Brian Grazer has been making movies and television programs for more than 20 years. As both a writer and producer, he personally has been nominated for three Academy Awards, and in 2002 he won the Best Picture Oscar for A BEAUTIFUL MIND. Over the years, Grazer's films and TV shows have been nominated for a total of 39 Oscars and 64 Emmys. His movies have generated more than $11.2 billion in worldwide theatrical, music and video grosses. Grazer's vision and unprecedented ability to find unique opportunities has set him apart as one of the true creative visionaries in the film industry.
While more widely known for his movies, Grazer began his career as a television producer. It was while he was executive-producing TV pilots for Paramount Pictures in the early 1980s that Grazer first met his longtime friend and business partner Ron Howard. Their collaboration began in 1985 with the hit comedies NIGHT SHIFT and SPLASH, and in 1986 the two founded Imagine Entertainment, which they continue to run together today as co-chairmen.
Grazer's notable television productions include the Golden Globe winning "24" on Fox, and Fox's Emmy award winning Best Comedy series "Arrested Development" (both received 11 Emmy nominations in 2005.)
Reflecting Grazer's combination of commercial and artistic achievement, the Producers Guild of America honored Grazer with the David O. Selznick Lifetime Achievement Award in 2001. His accomplishments have also been recognized by the Hollywood Chamber of Commerce, which in 1998 added Grazer to the short list of producers with a star on the Hollywood Walk of Fame.

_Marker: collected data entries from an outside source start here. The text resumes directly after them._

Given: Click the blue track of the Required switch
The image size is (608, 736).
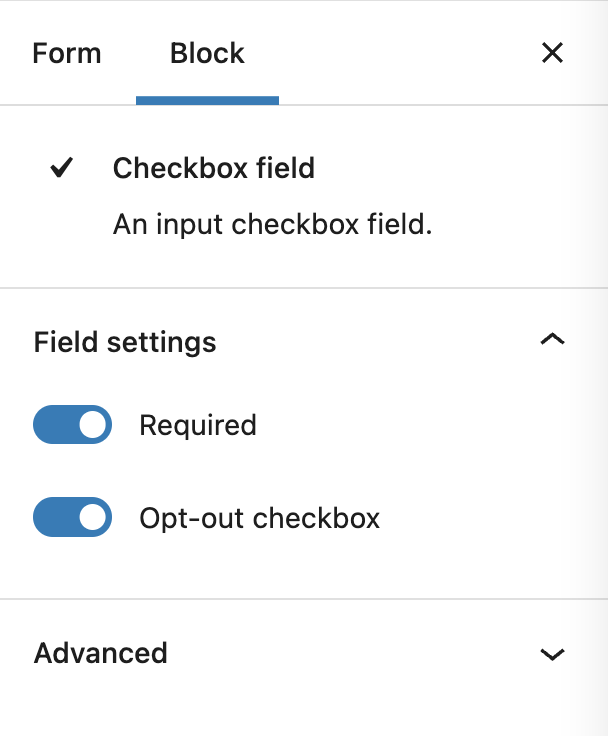Looking at the screenshot, I should click(54, 424).
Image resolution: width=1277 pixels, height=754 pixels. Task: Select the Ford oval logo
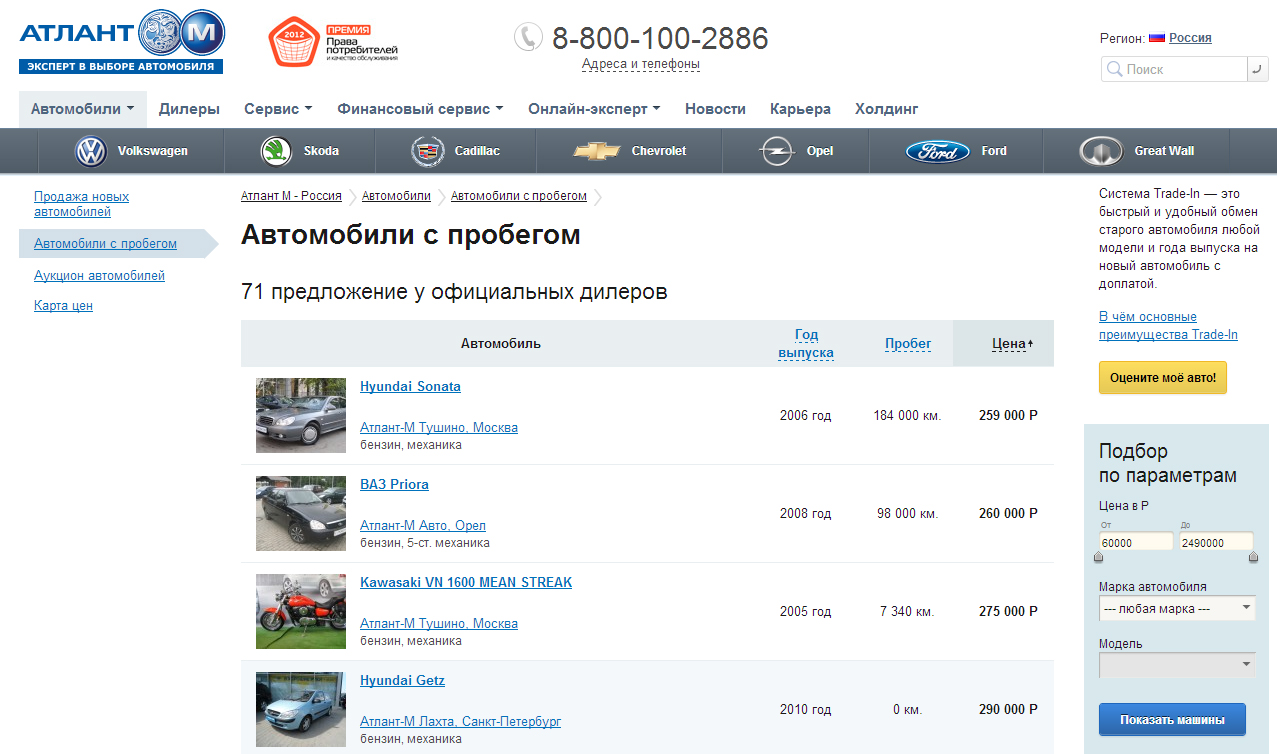click(937, 151)
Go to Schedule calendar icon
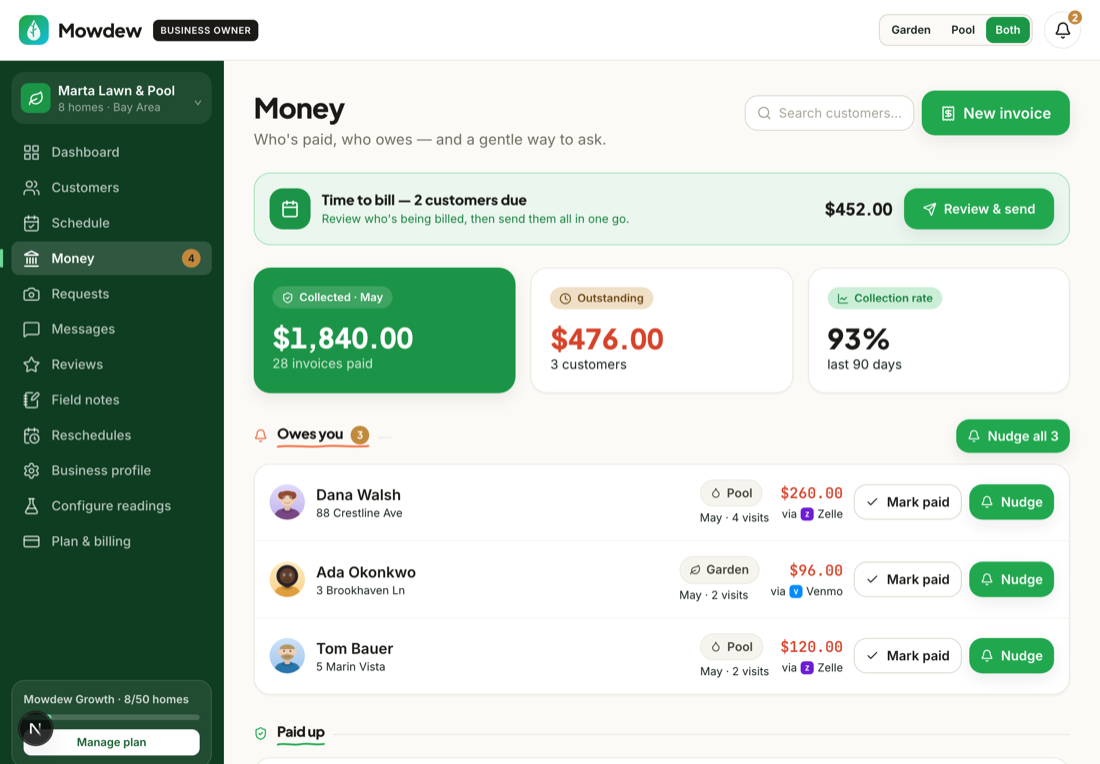Viewport: 1100px width, 764px height. point(32,223)
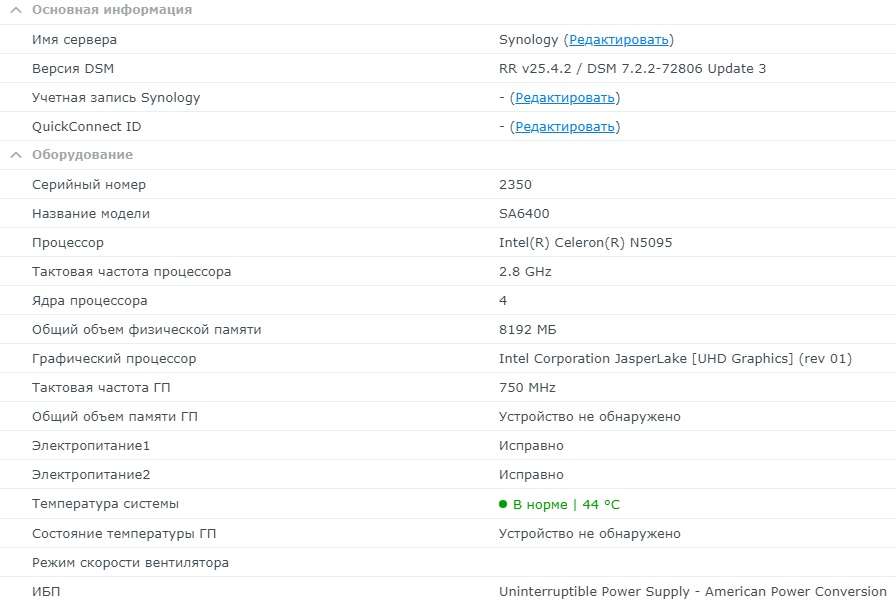Select the Uninterruptible Power Supply value text
Screen dimensions: 896x605
pyautogui.click(x=692, y=592)
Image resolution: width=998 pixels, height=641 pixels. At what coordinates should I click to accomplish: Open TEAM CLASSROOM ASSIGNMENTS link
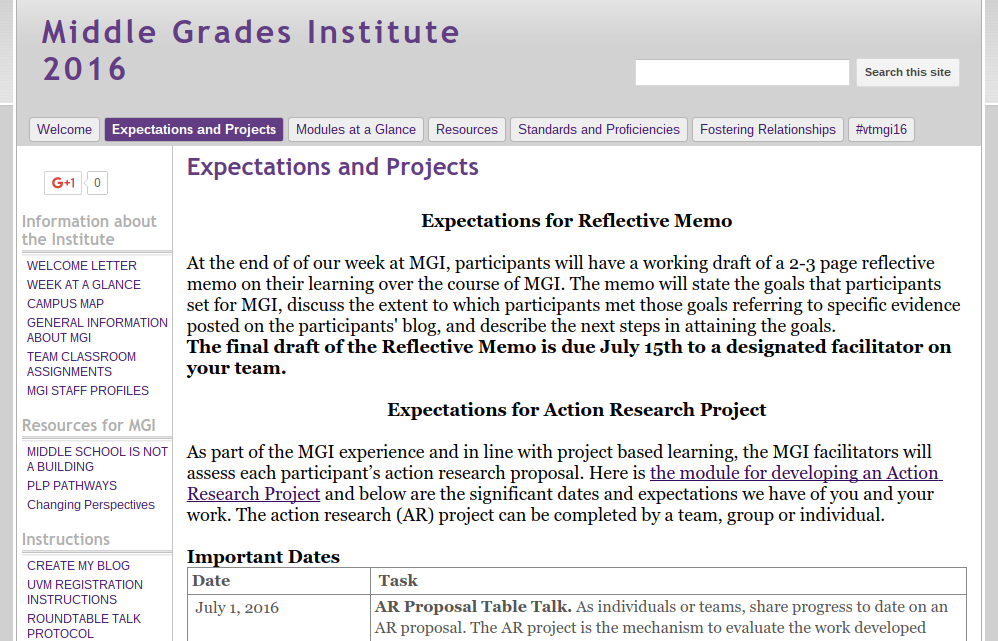click(x=81, y=364)
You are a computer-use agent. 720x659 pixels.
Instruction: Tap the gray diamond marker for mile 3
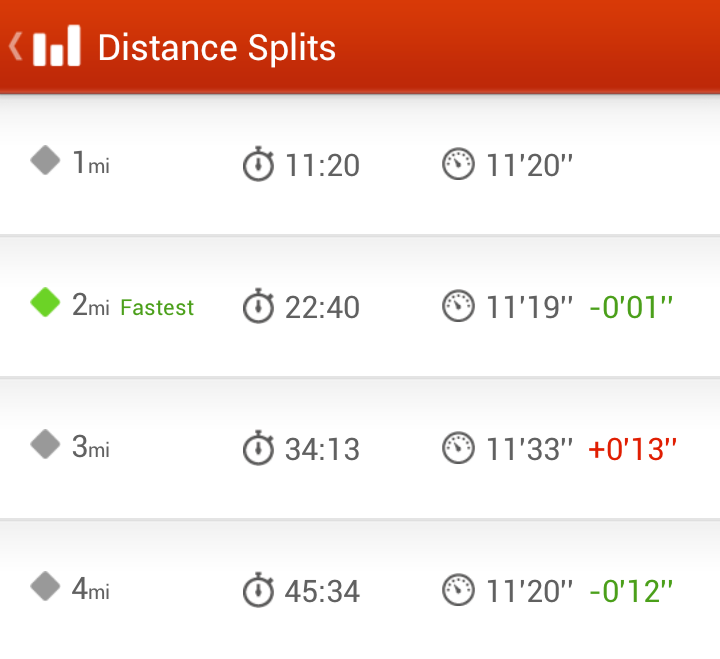[46, 444]
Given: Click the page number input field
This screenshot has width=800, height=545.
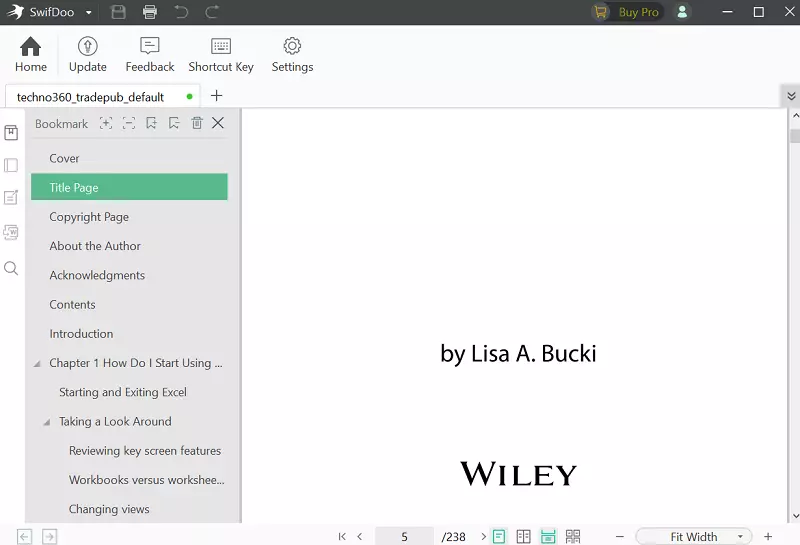Looking at the screenshot, I should [x=405, y=537].
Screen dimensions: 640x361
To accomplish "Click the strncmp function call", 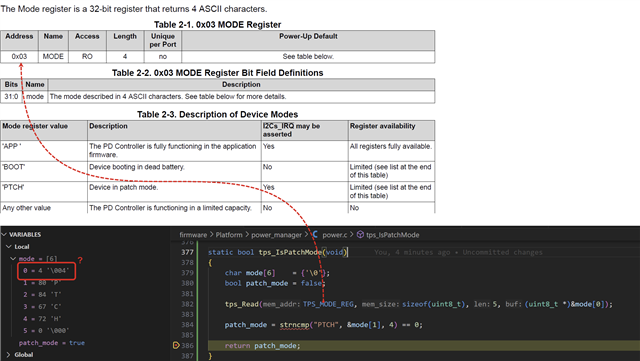I will pos(294,325).
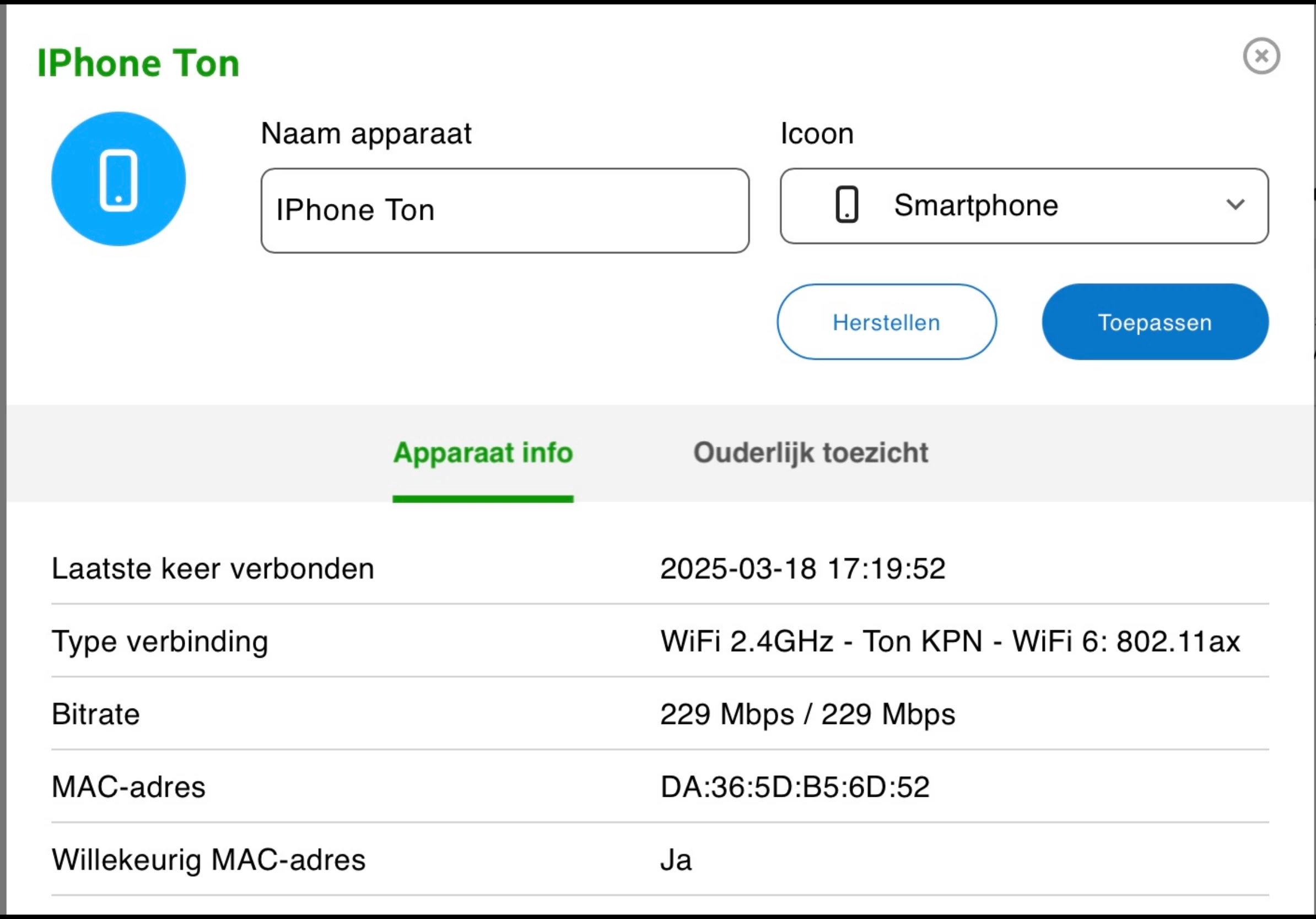Click the Laatste keer verbonden timestamp

802,569

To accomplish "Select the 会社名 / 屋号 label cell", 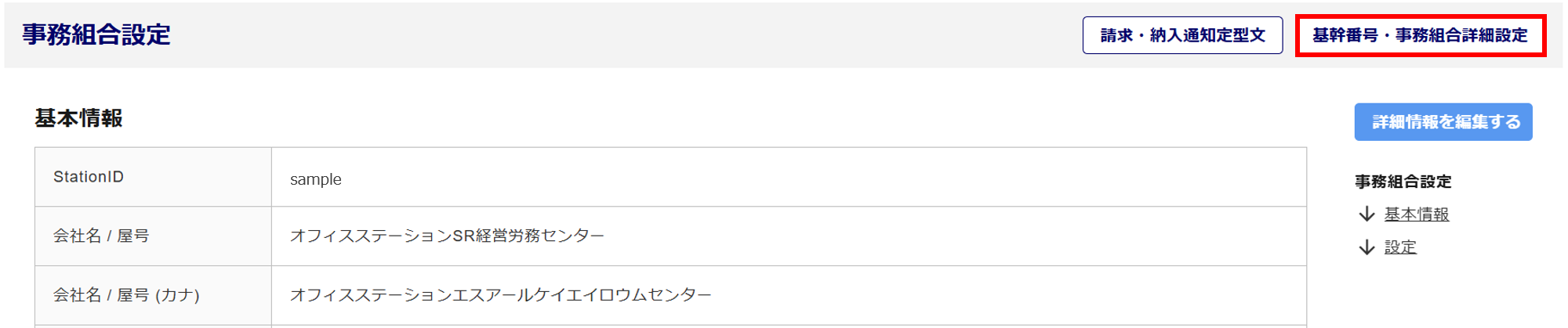I will pos(101,236).
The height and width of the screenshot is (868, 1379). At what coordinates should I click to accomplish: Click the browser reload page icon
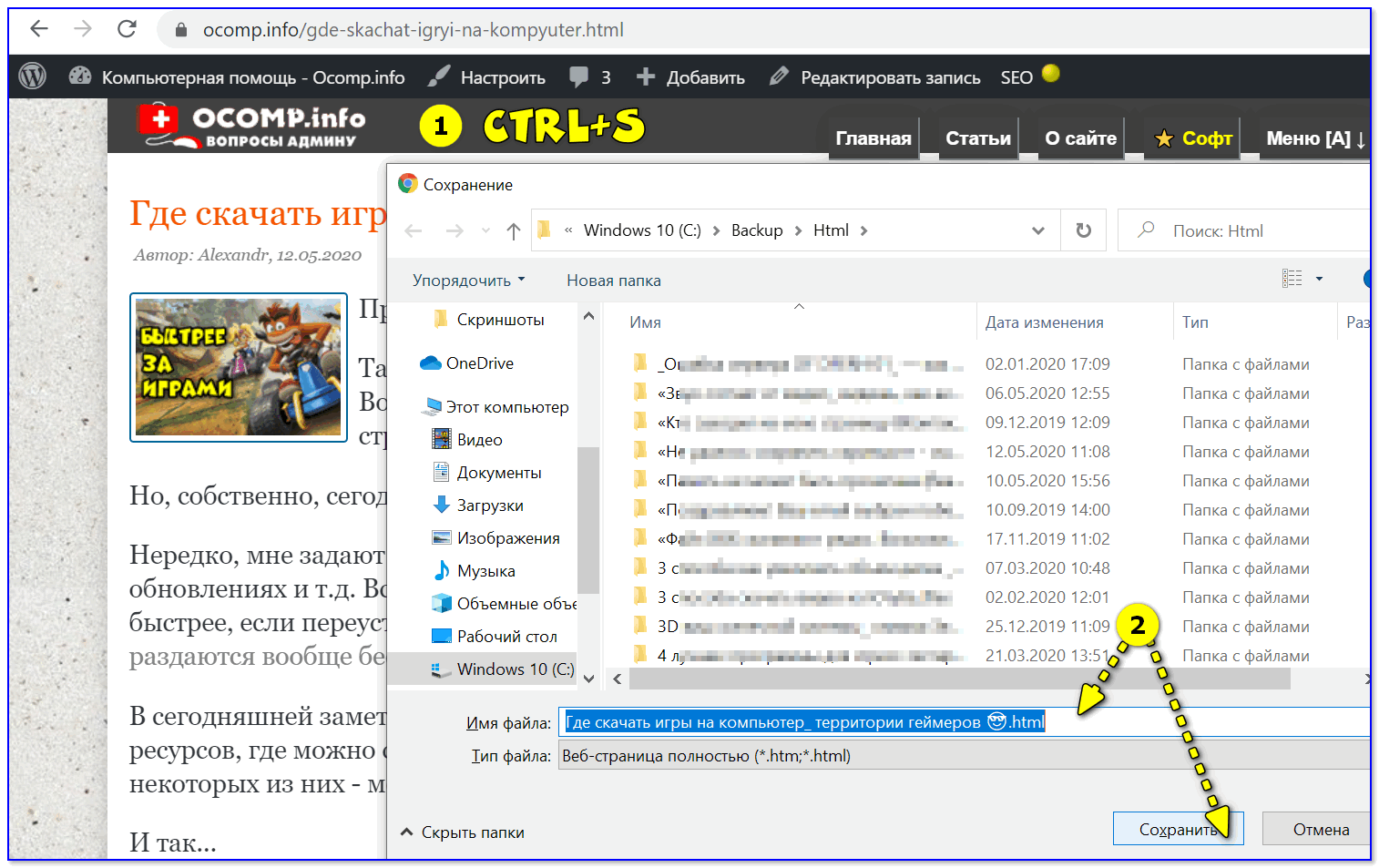(x=127, y=29)
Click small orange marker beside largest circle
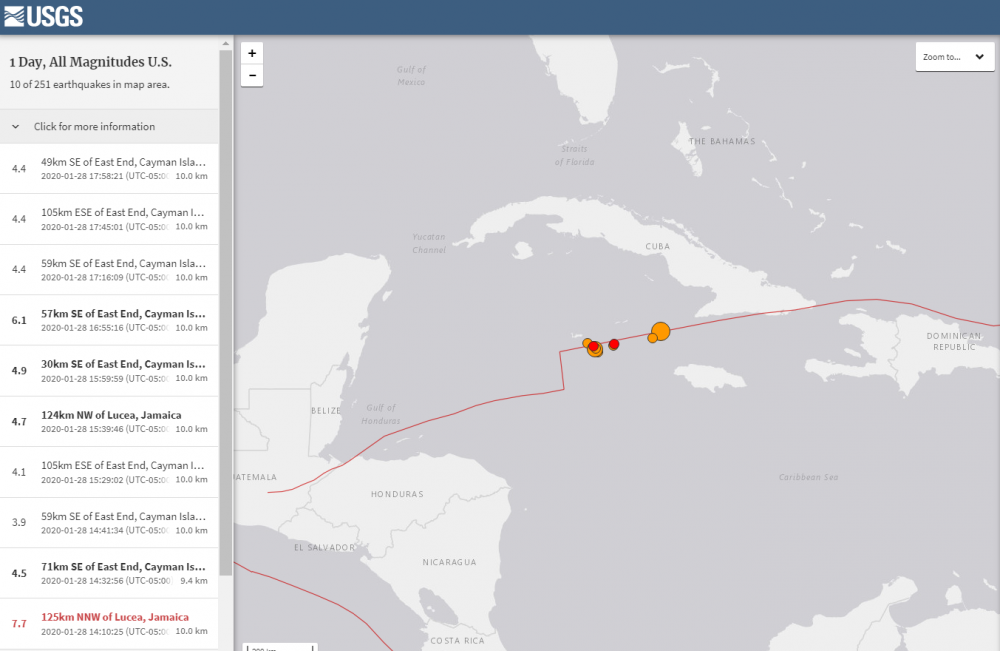The image size is (1000, 651). click(652, 338)
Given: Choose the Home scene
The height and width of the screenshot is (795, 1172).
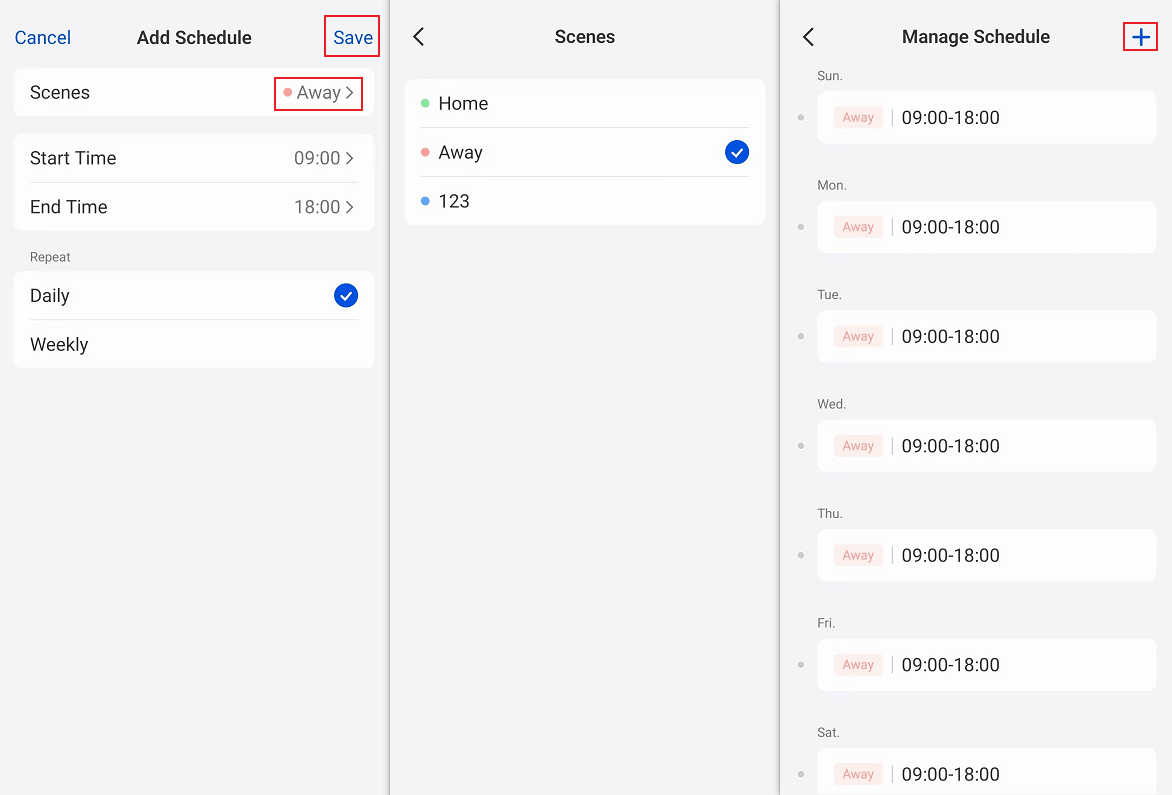Looking at the screenshot, I should pyautogui.click(x=584, y=104).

Grazer's list of recent projects includes the big screen adaptation of the international bestseller THE DA VINCI CODE, starring Tom Hanks, and directed by Oscar®-winner Ron Howard; the tense drama THE INSIDE MAN, directed by Spike Lee and starring Denzel Washington, Clive Owen and Jodie Foster; and the comedy FUN WITH DICK AND JANE, starring Jim Carrey. Grazer also produced FLIGHTPLAN, starring Jodi Foster, which was the number one movie at the box-office for two consecutive weeks.